● **Prompt**
Within this material, find every line where the string "Videos" appears, and copy it out.
+ + + + + + +
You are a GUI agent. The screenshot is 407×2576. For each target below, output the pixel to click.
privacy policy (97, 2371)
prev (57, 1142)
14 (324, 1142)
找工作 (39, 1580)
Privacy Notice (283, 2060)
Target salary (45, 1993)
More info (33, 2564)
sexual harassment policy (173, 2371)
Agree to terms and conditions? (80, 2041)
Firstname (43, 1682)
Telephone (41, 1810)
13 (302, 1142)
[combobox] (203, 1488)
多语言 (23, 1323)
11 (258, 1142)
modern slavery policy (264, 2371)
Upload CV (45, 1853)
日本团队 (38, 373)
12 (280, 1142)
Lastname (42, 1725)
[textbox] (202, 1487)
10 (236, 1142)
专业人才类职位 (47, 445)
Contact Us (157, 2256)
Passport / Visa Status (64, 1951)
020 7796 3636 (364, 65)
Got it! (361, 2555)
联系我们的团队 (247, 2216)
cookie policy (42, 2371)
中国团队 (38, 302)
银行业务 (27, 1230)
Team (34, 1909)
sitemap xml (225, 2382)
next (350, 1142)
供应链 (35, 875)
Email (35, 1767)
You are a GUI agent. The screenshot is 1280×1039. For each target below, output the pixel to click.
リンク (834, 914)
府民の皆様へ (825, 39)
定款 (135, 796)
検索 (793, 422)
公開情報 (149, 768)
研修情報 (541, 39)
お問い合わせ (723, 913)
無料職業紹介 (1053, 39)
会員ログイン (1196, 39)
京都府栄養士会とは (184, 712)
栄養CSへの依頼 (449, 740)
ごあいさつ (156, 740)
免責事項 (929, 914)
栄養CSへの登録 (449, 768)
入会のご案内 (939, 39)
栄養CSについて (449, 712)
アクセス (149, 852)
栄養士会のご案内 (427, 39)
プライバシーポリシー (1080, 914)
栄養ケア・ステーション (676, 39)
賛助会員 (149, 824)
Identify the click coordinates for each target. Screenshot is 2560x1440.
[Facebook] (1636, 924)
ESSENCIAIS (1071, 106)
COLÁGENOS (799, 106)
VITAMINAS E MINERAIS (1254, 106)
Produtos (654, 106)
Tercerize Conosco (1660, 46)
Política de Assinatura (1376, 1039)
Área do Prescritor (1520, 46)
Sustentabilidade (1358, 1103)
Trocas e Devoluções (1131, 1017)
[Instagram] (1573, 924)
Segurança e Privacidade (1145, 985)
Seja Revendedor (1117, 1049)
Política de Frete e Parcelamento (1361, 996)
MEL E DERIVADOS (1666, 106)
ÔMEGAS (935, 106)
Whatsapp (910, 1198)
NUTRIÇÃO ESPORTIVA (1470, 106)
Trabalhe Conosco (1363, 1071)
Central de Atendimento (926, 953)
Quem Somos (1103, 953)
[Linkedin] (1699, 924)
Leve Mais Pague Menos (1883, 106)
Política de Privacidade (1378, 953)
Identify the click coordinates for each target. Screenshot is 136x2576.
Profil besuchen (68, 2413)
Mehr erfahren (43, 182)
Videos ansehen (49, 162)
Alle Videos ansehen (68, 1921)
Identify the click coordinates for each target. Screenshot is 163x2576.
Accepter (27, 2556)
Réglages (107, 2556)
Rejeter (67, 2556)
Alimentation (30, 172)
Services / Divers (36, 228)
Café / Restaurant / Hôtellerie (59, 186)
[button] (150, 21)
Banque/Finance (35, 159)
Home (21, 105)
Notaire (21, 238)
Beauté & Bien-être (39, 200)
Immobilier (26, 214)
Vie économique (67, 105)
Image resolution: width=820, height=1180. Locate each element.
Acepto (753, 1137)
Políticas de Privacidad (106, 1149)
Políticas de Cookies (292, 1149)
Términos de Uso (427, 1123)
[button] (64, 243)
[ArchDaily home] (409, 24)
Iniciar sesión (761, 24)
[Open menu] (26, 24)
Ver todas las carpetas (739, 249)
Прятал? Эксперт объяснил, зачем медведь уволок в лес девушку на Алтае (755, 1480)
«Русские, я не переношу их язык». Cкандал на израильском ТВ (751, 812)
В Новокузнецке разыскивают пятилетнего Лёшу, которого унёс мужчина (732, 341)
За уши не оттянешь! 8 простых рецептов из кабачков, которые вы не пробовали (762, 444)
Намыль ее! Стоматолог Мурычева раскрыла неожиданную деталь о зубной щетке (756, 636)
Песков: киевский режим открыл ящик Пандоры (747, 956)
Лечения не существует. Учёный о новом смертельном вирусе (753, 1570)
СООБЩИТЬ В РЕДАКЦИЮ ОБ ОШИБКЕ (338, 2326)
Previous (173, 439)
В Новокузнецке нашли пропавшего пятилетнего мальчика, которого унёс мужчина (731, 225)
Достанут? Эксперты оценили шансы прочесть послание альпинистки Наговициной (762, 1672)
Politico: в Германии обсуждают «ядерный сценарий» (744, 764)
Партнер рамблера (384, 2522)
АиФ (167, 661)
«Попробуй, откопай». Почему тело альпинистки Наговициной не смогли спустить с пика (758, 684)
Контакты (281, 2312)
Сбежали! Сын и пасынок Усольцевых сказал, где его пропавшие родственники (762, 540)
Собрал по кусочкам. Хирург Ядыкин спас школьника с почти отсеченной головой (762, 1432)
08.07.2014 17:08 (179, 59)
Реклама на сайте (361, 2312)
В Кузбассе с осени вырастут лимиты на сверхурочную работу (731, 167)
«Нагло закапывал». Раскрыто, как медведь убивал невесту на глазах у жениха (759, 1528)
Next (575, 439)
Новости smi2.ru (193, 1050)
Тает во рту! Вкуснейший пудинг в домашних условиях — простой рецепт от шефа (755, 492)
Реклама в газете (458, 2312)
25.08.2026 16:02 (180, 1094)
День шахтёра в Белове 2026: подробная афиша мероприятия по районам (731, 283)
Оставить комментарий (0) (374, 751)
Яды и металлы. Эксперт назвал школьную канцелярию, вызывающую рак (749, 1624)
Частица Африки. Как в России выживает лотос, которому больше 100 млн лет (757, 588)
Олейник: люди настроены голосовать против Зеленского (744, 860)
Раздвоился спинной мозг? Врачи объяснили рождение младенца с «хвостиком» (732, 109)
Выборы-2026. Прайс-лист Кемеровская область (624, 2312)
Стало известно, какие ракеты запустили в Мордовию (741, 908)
+ + + + + + +
● **Solution for this task**
Videos ansehen (49, 162)
Alle Videos ansehen (68, 1921)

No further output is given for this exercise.